Tuesday, April 25, 2006

TV Junk
An interesting phenomenon on the teevee are shows that center around what is happening on the Internet. CNN -- the most trusted name in news, has for some time now had Internet reporters whose job it is to tell you what's happening in the blogosphere and on the Internet in general. And as much as I hate to give them any credit for basically surfing the net for me, I have to admit that occasionally something they find is useful and informative. The Internet is a big place and someone...anyone, is bound to find things that you won't. Usually those people are in your email addressbook and they forward the stuff to you.

One such show devoted to stuff you find on the web is VH1's Web Junk. It's full of the timewasting stuff you'd either have found yourself if you cared, or somebody forwarded to you days before the show aired. It's all very funny stuff. But I find it interesting that networks now pay someone to do what you risk being fired for at work, and then tell you about it. It's like spam from your TV. Part of it I'm sure is TV's desire to capitalize on the popularity of the web and to get back what it is loosing in audience. But mainly it is inevitable. If you want to talk at all about what is happening you have to talk about the web and what's happening on the web.
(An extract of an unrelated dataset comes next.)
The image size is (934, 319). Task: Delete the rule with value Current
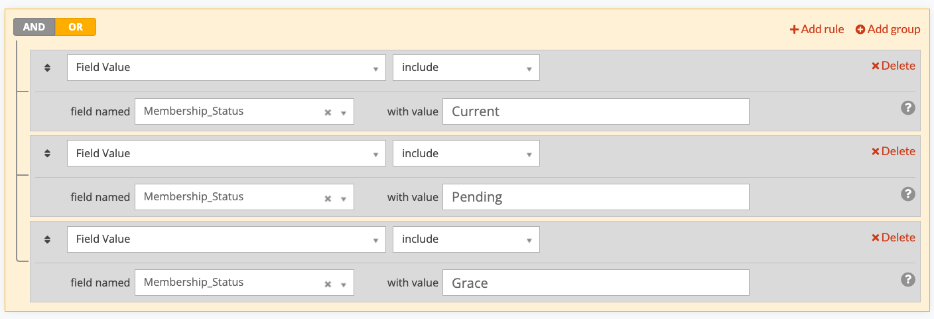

Far better at the job and much more useful is a whole channel devoted to technology, G4TV. Unfortunately G4 has recently morphed into this kind of hybrid channel that is half about computer games and half Star Trek reruns. But when they report on the web, they do a much better job than the more conventional broadcast and cable networks. The G4 network gets the net. I think the other networks still don't and some never will.
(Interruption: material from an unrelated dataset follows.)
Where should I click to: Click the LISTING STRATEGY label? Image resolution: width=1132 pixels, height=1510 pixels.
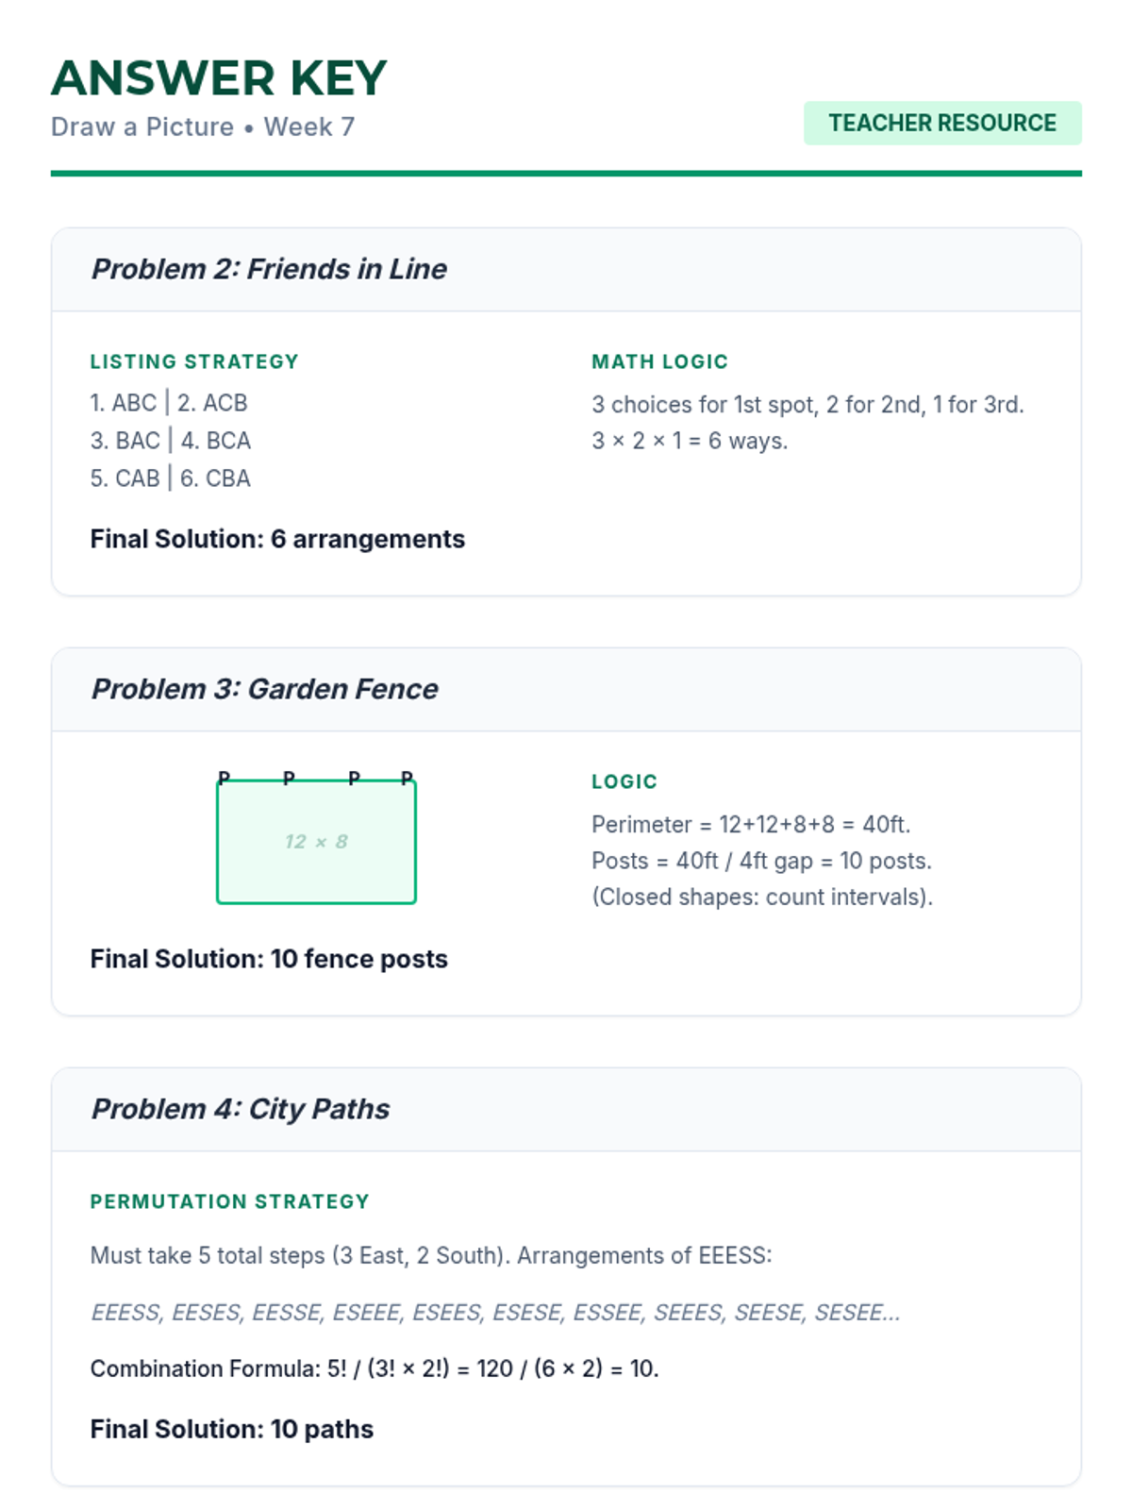tap(194, 362)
And that's Ok because there are a lot of people out there who still don't get it and to whom these kinds of shows are extremely informative. Call me technically old-fashioned, but I still think the web is the best place to find out what's happening on the web. There are plenty of sites that will give you the same kind of information these shows do, better, with links to the actual sites they are talking about so you can go there in a mouse click.
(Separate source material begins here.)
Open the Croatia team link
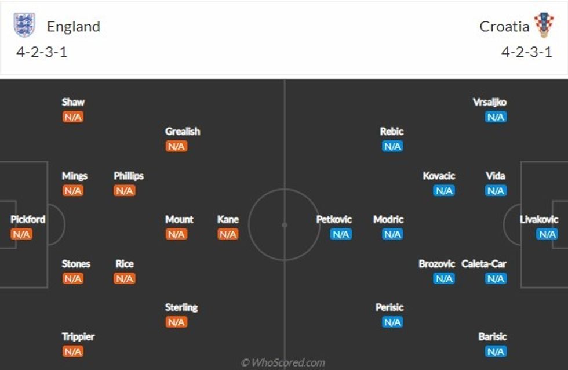The height and width of the screenshot is (370, 568). point(504,26)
It's only for lack of a technology to keep people from skipping the commercials that all of free TV and radio aren't on the web already. Making watching the actual teevee itself, or listening to a radio unnecessary. And that's a useless strategy on the part of the television industry because the technology, using Tivo or any other type of recording, already allows you to skip all the commercials you want. Most people watch them anyway. Culturally and technologically speaking, TV is already the new AM radio. Back in the olden days when FM radio was introduced, many thought it would be the death of AM. Like they thought movies would be the death of plays, TV the death of movies and so on. Those kinds of fears surface with every new media innovation. But all those old media are still around. Inevitably changed by the new media, but still out there. Excuse me now, gotta go, Web Junk is on....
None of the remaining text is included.